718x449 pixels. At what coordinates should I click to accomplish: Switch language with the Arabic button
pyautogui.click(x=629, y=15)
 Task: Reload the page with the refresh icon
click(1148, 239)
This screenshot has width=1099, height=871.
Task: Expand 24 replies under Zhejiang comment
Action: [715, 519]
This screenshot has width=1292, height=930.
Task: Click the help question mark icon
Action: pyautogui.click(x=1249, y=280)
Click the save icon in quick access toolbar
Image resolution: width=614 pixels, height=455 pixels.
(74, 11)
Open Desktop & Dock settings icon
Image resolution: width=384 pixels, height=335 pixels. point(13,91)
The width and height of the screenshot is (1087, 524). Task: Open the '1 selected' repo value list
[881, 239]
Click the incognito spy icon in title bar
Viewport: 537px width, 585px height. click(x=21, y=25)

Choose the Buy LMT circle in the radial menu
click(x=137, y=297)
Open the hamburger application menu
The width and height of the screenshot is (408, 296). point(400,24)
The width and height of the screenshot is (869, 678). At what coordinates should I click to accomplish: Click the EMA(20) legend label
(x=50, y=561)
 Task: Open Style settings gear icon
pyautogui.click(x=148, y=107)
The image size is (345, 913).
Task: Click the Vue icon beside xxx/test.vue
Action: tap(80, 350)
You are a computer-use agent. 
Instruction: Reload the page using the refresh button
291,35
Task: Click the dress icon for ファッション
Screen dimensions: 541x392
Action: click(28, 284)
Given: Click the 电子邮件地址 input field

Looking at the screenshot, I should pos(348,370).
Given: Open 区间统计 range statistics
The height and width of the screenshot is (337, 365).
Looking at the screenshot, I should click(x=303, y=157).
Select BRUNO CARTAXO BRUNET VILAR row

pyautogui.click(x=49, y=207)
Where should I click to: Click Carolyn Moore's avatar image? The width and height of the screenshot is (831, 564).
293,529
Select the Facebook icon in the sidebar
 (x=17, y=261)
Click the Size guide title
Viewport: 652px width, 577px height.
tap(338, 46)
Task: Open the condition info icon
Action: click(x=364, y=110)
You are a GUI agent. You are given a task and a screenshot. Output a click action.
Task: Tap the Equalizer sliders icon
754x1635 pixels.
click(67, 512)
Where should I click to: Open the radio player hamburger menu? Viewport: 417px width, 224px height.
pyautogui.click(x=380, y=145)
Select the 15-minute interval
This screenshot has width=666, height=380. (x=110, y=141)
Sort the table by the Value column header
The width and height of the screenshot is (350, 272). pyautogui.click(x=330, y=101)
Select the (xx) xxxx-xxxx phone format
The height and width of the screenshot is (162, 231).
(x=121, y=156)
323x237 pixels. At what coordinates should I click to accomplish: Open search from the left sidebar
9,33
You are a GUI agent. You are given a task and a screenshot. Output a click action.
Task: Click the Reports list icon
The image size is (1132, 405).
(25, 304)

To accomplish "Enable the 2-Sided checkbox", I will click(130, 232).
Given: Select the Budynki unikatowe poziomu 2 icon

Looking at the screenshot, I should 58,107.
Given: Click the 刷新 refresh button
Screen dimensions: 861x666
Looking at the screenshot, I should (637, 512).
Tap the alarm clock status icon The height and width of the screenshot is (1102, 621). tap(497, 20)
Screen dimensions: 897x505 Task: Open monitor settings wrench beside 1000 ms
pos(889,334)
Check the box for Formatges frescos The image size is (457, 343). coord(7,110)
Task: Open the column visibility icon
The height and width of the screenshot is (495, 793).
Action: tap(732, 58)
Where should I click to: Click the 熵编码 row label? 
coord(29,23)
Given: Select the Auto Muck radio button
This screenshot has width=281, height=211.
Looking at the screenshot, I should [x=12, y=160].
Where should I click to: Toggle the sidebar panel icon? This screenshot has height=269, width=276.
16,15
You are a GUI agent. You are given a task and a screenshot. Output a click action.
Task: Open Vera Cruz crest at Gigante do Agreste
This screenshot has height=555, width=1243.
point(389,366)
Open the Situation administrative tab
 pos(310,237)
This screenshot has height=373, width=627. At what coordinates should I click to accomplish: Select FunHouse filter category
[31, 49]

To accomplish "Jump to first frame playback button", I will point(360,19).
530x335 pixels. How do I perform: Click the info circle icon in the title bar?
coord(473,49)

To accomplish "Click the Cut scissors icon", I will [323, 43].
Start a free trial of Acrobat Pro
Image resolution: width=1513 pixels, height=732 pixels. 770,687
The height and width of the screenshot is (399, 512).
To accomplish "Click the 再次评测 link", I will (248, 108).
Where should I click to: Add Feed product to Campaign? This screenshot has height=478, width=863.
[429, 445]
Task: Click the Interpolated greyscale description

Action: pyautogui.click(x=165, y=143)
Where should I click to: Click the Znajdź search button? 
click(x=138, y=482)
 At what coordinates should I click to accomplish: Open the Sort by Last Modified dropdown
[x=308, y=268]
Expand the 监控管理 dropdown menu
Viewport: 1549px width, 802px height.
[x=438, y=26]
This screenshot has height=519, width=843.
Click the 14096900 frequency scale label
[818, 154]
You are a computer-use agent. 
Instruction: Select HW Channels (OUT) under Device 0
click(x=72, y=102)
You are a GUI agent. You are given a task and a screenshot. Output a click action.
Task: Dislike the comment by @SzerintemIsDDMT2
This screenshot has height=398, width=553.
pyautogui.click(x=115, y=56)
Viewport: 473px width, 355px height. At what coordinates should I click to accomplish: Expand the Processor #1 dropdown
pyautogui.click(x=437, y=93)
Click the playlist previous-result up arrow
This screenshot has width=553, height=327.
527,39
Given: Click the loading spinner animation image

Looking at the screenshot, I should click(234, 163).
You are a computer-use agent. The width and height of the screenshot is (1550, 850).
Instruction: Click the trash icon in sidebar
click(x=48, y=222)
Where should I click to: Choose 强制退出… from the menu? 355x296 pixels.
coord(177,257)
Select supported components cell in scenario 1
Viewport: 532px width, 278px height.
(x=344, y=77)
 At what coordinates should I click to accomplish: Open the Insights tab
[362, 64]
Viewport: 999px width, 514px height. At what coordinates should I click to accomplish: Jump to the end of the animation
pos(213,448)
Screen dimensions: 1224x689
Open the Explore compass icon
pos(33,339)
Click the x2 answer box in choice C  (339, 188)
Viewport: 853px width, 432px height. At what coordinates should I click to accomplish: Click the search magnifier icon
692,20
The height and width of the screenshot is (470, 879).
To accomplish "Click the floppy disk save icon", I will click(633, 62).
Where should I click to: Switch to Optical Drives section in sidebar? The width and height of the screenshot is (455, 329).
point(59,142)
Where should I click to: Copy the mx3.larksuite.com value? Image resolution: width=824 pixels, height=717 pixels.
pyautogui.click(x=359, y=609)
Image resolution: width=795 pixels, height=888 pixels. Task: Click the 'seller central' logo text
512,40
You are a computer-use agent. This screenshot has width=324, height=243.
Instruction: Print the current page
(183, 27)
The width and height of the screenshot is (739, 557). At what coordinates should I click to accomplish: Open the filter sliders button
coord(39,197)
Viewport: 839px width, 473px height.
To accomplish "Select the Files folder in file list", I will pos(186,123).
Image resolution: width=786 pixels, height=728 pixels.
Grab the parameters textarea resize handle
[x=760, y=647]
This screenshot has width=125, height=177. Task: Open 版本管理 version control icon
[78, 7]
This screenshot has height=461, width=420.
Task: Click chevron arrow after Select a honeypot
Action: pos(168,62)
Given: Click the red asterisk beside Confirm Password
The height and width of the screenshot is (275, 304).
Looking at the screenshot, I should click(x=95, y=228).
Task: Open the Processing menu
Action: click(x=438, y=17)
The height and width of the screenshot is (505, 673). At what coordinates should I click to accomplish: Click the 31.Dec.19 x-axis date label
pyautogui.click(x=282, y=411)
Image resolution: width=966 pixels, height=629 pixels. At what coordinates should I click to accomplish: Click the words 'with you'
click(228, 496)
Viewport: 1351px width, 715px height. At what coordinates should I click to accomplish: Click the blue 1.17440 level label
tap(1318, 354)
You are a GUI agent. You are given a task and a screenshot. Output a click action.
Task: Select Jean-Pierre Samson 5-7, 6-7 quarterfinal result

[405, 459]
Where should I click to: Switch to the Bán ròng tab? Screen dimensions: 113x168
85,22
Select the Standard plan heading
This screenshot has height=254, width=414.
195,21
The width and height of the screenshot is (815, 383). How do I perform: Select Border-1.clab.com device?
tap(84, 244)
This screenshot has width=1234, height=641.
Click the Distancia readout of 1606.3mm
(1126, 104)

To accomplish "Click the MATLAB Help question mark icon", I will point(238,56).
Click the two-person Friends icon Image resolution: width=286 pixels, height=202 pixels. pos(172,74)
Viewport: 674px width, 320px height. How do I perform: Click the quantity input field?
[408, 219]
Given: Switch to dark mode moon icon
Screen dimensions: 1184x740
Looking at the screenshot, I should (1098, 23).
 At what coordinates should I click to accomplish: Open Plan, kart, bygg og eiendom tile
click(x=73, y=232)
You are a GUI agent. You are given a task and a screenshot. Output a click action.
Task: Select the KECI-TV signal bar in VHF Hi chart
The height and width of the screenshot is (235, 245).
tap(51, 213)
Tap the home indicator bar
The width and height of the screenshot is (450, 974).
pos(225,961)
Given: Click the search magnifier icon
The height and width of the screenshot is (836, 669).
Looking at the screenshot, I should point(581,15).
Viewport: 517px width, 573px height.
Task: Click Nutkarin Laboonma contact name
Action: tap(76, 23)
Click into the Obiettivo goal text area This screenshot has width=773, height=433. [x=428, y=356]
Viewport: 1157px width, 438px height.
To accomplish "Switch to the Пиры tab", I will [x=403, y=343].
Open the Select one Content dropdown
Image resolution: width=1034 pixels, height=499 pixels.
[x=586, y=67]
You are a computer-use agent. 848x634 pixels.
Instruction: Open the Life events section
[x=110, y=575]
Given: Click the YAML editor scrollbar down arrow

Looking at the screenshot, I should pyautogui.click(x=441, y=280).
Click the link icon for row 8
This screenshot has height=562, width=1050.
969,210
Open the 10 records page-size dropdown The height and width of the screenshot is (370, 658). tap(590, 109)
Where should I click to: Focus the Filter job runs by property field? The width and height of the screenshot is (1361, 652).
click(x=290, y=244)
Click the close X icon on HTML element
•••
• _To do_
Once you find the line with "The width and height of the screenshot is (869, 678)." above, print it and every line after it up to and including the line with "Given: Open 区间统计 range statistics", exactly as written and nothing else.

• _Solution_
The width and height of the screenshot is (869, 678). At what coordinates should I click to accomplish: Click the EMA(20) legend label
(x=50, y=561)
 Task: Open Style settings gear icon
pyautogui.click(x=148, y=107)
The image size is (345, 913).
Task: Click the Vue icon beside xxx/test.vue
Action: tap(80, 350)
You are a computer-use agent. 
Instruction: Reload the page using the refresh button
291,35
Task: Click the dress icon for ファッション
Screen dimensions: 541x392
Action: click(28, 284)
Given: Click the 电子邮件地址 input field

Looking at the screenshot, I should pos(348,370).
Given: Open 区间统计 range statistics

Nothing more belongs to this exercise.